Write out all of the data again, precisely as it appears.

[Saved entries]
****
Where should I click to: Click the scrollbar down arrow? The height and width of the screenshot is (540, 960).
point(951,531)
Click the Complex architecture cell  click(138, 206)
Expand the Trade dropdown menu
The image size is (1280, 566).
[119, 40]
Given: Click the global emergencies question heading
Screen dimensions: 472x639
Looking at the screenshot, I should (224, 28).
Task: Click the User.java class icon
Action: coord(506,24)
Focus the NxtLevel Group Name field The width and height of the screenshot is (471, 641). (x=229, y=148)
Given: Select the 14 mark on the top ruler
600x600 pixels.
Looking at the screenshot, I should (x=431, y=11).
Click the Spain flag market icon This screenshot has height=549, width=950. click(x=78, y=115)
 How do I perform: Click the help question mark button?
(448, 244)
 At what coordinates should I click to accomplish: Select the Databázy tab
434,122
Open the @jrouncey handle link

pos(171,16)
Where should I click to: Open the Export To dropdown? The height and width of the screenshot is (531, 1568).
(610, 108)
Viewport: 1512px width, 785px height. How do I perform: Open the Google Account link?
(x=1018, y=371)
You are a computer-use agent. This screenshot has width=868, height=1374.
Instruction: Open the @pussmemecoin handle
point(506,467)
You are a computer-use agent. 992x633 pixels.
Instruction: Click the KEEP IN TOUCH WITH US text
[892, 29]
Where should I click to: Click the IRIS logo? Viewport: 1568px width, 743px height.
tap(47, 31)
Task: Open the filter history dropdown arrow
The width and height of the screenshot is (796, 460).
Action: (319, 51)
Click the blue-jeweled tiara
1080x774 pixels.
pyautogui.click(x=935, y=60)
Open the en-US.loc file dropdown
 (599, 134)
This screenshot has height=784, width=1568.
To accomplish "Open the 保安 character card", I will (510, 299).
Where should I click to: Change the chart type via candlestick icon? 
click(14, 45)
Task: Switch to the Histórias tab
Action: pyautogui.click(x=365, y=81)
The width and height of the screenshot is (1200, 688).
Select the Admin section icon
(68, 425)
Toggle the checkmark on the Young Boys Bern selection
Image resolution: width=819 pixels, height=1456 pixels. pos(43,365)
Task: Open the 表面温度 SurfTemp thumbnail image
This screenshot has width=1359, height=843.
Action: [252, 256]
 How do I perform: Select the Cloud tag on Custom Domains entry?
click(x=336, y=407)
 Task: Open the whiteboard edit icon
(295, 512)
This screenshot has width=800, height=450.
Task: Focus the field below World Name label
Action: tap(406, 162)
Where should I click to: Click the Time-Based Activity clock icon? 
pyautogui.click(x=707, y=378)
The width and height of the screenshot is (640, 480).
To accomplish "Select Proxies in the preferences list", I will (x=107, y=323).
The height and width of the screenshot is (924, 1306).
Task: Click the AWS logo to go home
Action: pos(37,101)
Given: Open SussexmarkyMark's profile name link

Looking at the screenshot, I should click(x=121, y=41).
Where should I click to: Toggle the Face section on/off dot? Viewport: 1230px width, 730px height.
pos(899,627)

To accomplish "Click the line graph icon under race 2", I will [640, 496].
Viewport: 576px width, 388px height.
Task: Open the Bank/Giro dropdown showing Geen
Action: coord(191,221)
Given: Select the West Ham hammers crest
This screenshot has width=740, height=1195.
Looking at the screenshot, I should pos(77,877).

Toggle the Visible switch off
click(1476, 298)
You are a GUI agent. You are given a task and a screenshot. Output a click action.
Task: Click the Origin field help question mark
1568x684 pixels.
****
Response box -
Where should I click to: Click the scrollbar down arrow? The height and width of the screenshot is (540, 960).
point(951,531)
Click the Complex architecture cell  click(138, 206)
Expand the Trade dropdown menu
The image size is (1280, 566).
[119, 40]
Given: Click the global emergencies question heading
Screen dimensions: 472x639
Looking at the screenshot, I should (224, 28).
Task: Click the User.java class icon
Action: coord(506,24)
Focus the NxtLevel Group Name field The width and height of the screenshot is (471, 641). (x=229, y=148)
Given: Select the 14 mark on the top ruler
600x600 pixels.
Looking at the screenshot, I should (x=431, y=11).
Click the Spain flag market icon This screenshot has height=549, width=950. click(x=78, y=115)
 How do I perform: Click the help question mark button?
(448, 244)
 At what coordinates should I click to accomplish: Select the Databázy tab
434,122
Open the @jrouncey handle link

pos(171,16)
Where should I click to: Open the Export To dropdown? The height and width of the screenshot is (531, 1568).
(610, 108)
Viewport: 1512px width, 785px height. How do I perform: Open the Google Account link?
(x=1018, y=371)
You are a computer-use agent. This screenshot has width=868, height=1374.
Instruction: Open the @pussmemecoin handle
point(506,467)
You are a computer-use agent. 992x633 pixels.
Instruction: Click the KEEP IN TOUCH WITH US text
[892, 29]
Where should I click to: Click the IRIS logo? Viewport: 1568px width, 743px height.
tap(47, 31)
Task: Open the filter history dropdown arrow
The width and height of the screenshot is (796, 460).
Action: (319, 51)
Click the blue-jeweled tiara
1080x774 pixels.
pyautogui.click(x=935, y=60)
Open the en-US.loc file dropdown
 (599, 134)
This screenshot has height=784, width=1568.
To accomplish "Open the 保安 character card", I will (510, 299).
Where should I click to: Change the chart type via candlestick icon? 
click(14, 45)
Task: Switch to the Histórias tab
Action: pyautogui.click(x=365, y=81)
The width and height of the screenshot is (1200, 688).
Select the Admin section icon
(68, 425)
Toggle the checkmark on the Young Boys Bern selection
Image resolution: width=819 pixels, height=1456 pixels. pos(43,365)
Task: Open the 表面温度 SurfTemp thumbnail image
This screenshot has width=1359, height=843.
Action: [252, 256]
 How do I perform: Select the Cloud tag on Custom Domains entry?
click(x=336, y=407)
 Task: Open the whiteboard edit icon
(295, 512)
This screenshot has width=800, height=450.
Task: Focus the field below World Name label
Action: tap(406, 162)
Where should I click to: Click the Time-Based Activity clock icon? 
pyautogui.click(x=707, y=378)
The width and height of the screenshot is (640, 480).
To accomplish "Select Proxies in the preferences list", I will (x=107, y=323).
The height and width of the screenshot is (924, 1306).
Task: Click the AWS logo to go home
Action: pos(37,101)
Given: Open SussexmarkyMark's profile name link

Looking at the screenshot, I should click(x=121, y=41).
Where should I click to: Toggle the Face section on/off dot? Viewport: 1230px width, 730px height.
pos(899,627)

To accomplish "Click the line graph icon under race 2", I will [640, 496].
Viewport: 576px width, 388px height.
Task: Open the Bank/Giro dropdown showing Geen
Action: coord(191,221)
Given: Select the West Ham hammers crest
This screenshot has width=740, height=1195.
Looking at the screenshot, I should pos(77,877).

Toggle the Visible switch off
click(1476, 298)
You are a GUI agent. You are given a task and a screenshot. Output a click action.
Task: Click the Origin field help question mark
1568x684 pixels.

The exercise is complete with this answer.